==== Kutipan Dokumen ====
Prifatisasi kekuasaan adalah ciri khas negara postkolonial. Negara yang terlepas dari mulut buaya tetapi masuk ke mulut harimau. Respublika menjadi resprifata. Personalisasi via pesona. Itulah potret negara postkolonial yang menyetubuhi demokrasi liberal. Hasilnya hanya dua anak biologisnya: krisis dan ketimpangan (crisis and social discrepancy).

Krisis adalah metoda kapitalis mengakumulasi kapitalnya. Ketimpangan adalah cara kapitalis mempertahankan kapitalnya.

Beberapa riset menunjukkan bahwa 9 dari 10 negara postkolonial yang mengimani demokrasi liberal, kolap ekonominya karena krisis tak berkesudahan. 8 dari 10 negara postkolonial yang menyetubuhi demokrasi liberal, banjir kaum miskin tak berpreseden dan tumbuh langka konglomerat.

Di sini, nalar publik, mati. Kewenangan negara, defisit. Kewarasan pejabat, punah. Kemerdekaan bangsa, pupus. Warganya paria.


Banjir asap, telenovela MKD, drama papah minta jatah dll jelas menunjukkan bahwa pemerintah (presiden) tidak lagi memiliki kewenangan yang kuat untuk mengeksekusi setiap kebijakan publik yang bersendi kewarasan publik.

Kewenangan eksekusi ini sudah ditentukan oleh kekuatan korporasi yang membiyayai presiden sebelum dan sesudah berkuasa via pemilu.
==== Data yang Disediakan ====
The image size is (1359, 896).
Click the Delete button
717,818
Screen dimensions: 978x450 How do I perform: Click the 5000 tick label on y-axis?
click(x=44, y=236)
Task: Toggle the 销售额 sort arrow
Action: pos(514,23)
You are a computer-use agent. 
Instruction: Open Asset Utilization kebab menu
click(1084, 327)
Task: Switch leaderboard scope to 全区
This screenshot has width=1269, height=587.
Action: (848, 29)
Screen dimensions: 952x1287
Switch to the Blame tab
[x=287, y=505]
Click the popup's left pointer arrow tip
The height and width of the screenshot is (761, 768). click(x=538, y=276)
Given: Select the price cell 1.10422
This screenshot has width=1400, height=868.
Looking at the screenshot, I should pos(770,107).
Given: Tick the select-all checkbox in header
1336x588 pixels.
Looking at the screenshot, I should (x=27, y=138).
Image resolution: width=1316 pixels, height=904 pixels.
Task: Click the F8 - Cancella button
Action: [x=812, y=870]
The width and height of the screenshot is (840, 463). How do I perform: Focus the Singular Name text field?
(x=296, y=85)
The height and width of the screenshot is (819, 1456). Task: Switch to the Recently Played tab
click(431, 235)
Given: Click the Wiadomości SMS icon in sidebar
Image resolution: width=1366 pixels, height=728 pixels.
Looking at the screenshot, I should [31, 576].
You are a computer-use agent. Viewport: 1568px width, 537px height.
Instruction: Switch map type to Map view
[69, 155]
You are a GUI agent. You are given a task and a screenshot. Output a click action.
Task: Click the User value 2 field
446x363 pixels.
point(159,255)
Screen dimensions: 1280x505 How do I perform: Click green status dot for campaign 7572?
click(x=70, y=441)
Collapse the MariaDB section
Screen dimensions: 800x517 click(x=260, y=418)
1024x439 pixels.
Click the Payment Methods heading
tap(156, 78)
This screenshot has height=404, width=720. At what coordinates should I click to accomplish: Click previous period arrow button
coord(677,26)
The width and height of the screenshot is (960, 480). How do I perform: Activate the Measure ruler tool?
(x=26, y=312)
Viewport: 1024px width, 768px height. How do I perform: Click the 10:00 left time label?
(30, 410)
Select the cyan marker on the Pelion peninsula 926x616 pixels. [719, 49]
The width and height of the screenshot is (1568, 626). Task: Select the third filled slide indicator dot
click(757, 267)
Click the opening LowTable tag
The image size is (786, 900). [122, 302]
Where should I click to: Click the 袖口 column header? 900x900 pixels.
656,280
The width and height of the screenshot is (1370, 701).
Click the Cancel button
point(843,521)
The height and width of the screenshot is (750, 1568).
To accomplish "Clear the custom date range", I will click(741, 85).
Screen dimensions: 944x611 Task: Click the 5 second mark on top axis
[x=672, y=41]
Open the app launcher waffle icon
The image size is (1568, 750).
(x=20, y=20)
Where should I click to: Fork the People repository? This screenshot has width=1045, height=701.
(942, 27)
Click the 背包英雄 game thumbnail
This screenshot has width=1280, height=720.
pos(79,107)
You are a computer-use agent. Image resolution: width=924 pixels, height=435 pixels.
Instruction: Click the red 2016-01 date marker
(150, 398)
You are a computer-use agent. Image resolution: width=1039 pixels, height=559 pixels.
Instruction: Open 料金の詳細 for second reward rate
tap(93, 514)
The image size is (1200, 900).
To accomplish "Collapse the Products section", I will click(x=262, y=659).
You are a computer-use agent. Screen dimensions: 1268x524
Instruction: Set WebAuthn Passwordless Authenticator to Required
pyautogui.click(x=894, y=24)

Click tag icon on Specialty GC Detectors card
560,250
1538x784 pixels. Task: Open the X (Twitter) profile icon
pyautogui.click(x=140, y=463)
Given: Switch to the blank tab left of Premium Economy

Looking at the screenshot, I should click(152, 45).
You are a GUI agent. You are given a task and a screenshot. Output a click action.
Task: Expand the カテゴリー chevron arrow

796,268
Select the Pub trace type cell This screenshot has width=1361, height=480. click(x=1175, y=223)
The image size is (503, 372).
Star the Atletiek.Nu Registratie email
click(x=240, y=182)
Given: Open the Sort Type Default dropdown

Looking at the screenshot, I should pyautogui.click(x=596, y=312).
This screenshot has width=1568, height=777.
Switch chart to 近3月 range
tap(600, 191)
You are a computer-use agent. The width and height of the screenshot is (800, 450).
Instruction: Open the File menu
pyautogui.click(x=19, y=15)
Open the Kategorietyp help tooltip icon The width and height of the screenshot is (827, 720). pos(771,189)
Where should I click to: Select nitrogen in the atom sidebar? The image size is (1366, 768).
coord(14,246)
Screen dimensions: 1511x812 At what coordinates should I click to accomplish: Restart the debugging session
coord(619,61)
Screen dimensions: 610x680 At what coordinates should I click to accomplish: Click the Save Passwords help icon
====
(Tugas Anda)
1. Tulis ulang bagian kutipan tentang negara postkolonial. Mulailah dari kata-kata "Prifatisasi kekuasaan adalah", berhentilah setelah "pupus. Warganya paria.", dan ganti setiap "demokrasi liberal" dengan "demokrasi elektoral".
2. Jawablah pertanyaan berikut berdasarkan kutipan tentang negara postkolonial:
(a) Apa yang disebut sebagai ciri khas negara postkolonial?
(b) Menurut beberapa riset, berapa dari 10 negara postkolonial yang mengimani demokrasi liberal mengalami keruntuhan ekonomi karena krisis tak berkesudahan?
(c) Kekuatan apa yang disebut telah menentukan kewenangan eksekusi?

(Hasil yang Diharapkan)
1.
Prifatisasi kekuasaan adalah ciri khas negara postkolonial. Negara yang terlepas dari mulut buaya tetapi masuk ke mulut harimau. Respublika menjadi resprifata. Personalisasi via pesona. Itulah potret negara postkolonial yang menyetubuhi demokrasi elektoral. Hasilnya hanya dua anak biologisnya: krisis dan ketimpangan (crisis and social discrepancy).

Krisis adalah metoda kapitalis mengakumulasi kapitalnya. Ketimpangan adalah cara kapitalis mempertahankan kapitalnya.

Beberapa riset menunjukkan bahwa 9 dari 10 negara postkolonial yang mengimani demokrasi elektoral, kolap ekonominya karena krisis tak berkesudahan. 8 dari 10 negara postkolonial yang menyetubuhi demokrasi elektoral, banjir kaum miskin tak berpreseden dan tumbuh langka konglomerat.

Di sini, nalar publik, mati. Kewenangan negara, defisit. Kewarasan pejabat, punah. Kemerdekaan bangsa, pupus. Warganya paria.

2.
(a) Prifatisasi kekuasaan.
(b) 9 dari 10 negara.
(c) Kekuatan korporasi.